High Yield Corporate Credit closed up 0.06% and was flat all day as the SPX moved higher, another divergent High Yield form.
And Junk Credit didn't rally with the market at all with a paltry +0.07% gain on the day.
Luckily I was able to steal this graphic that scales the relationship much better.
This is after the European close, the SPY is blue, High Yield Corp. credit is orange and 20+ year treasuries are dark green, interestingly we are seeing the reemergence of the volatility ramp as VXX is inverted here (note the price scale in red), you can see the SPX's relationship with falling volatility, nearly tick for tick. Last week we saw some of this, then they went to credit, now back to the VIX. This should explain why 3C is negative and why risk assets aren't following the SPX as it's simply being manipulated by manipulating the VIX which we talked about last week.

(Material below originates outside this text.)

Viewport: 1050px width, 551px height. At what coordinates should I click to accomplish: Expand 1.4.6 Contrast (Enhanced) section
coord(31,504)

I sure wouldn't want to be short volatility when this turns.
Lets look at CONTEXT throughout the day...
This is CONTEXT for SPY arbitrage on the left and S&P futures on the right (ES), again note the time when the CONTEXT model and ES diverge to the right, 12 to 1 pm-ish! This is how the divergence started...

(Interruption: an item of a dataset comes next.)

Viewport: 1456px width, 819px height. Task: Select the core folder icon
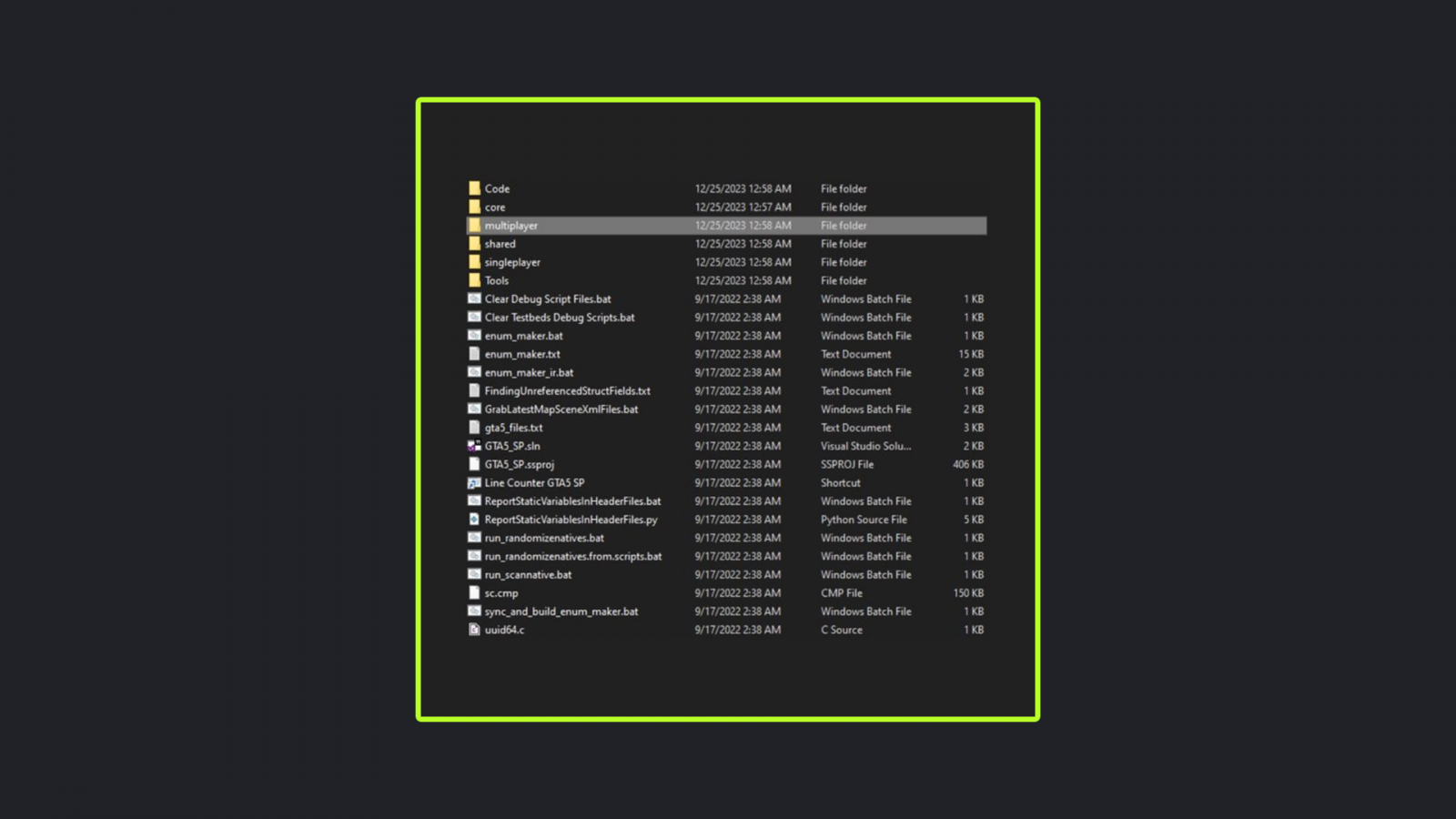(x=474, y=207)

By the close ES was WAY out of line with the fair value CONTEXT model based on other risk assets.
At the last look, they continued to diverge in probably one of the biggest divergences in ES I have seen .
As for 3C and ES...
This is the negative leading 3C divergence this afternoon, note the scale around 17:00 hours because it's hard to replicate on the current chart below...
If ES was that leading negative at 17:00 (as it the limited bar history distorts the scale), look at it now, this is an incredibly deep leading negative divergence and the same persistent negative divergence we have only seen a few times, market tops and we saw it last Friday too.
As for the TICK data, it was good, but it wasn't what it should have been...
Early on in the move up in the SPY we hit +1216, as the SPY made higher highs through the day so should the TICK, but it didn't. It's not unusual to see +1500 or higher readings, but nothing higher than 1216 which is an intraday breadth problem.
On one of my new TICK indicators, look at the linear regression line on the SPX and on the TICK data, they are divergent again with TICK failing to make the higher highs needed to establish breadth.
Here I doubled the chart to 2 mins so you can see more of the intraday trend, again, TICK is nearly flat, negatively diverging with the market. This has been a key indicator in short term intraday reversals, it is now acting as a larger signal.
Here are some other indications...
The overall Oscillator screen and momo indicator..., note MACD is negatively diverging with the price trend and Stochastics looks to be coming out of the intraday embed.
A closer look at the momo indicator at the top on the SPY and RSI, note the momo has a large leading negative divergence and RSI is also going negative.
The QQQ however look a bit different, the momo is in line as is RSI.
As for the intraday trend indicators, it looks like the Q's are just coming in to rotation, likely a day or part of a day as they enter the trend channel and see an increase in volume above the much watched 50-bar 5 min moving average.
As for NASDAQ futures tonight, they stumbled a little, but all in all look much better than ES.
Unlike ES which was moving to leading negative divergences, the NASDAQ futures were seeing leading positive this afternoon (around noon) and remained that way, there's a small negative divergence and thus far 3C is mostly in line with price right now, vastly different from the leading negative divergence in ES right now.
I'm still thinking the NASDAQ is the last of the averages to run stops/orders above the range, perhaps this is what this is about as it looks like rotation, who's to say what happens after hours when AAPL reports?
THE NDX IS ONLY ABOUT 10 POINTS AWAY FROM THE RANGE, THAT WOULD BE ABOUT $.30 ON THE QQQ.
I'll try to get up one more post, but I'm starving.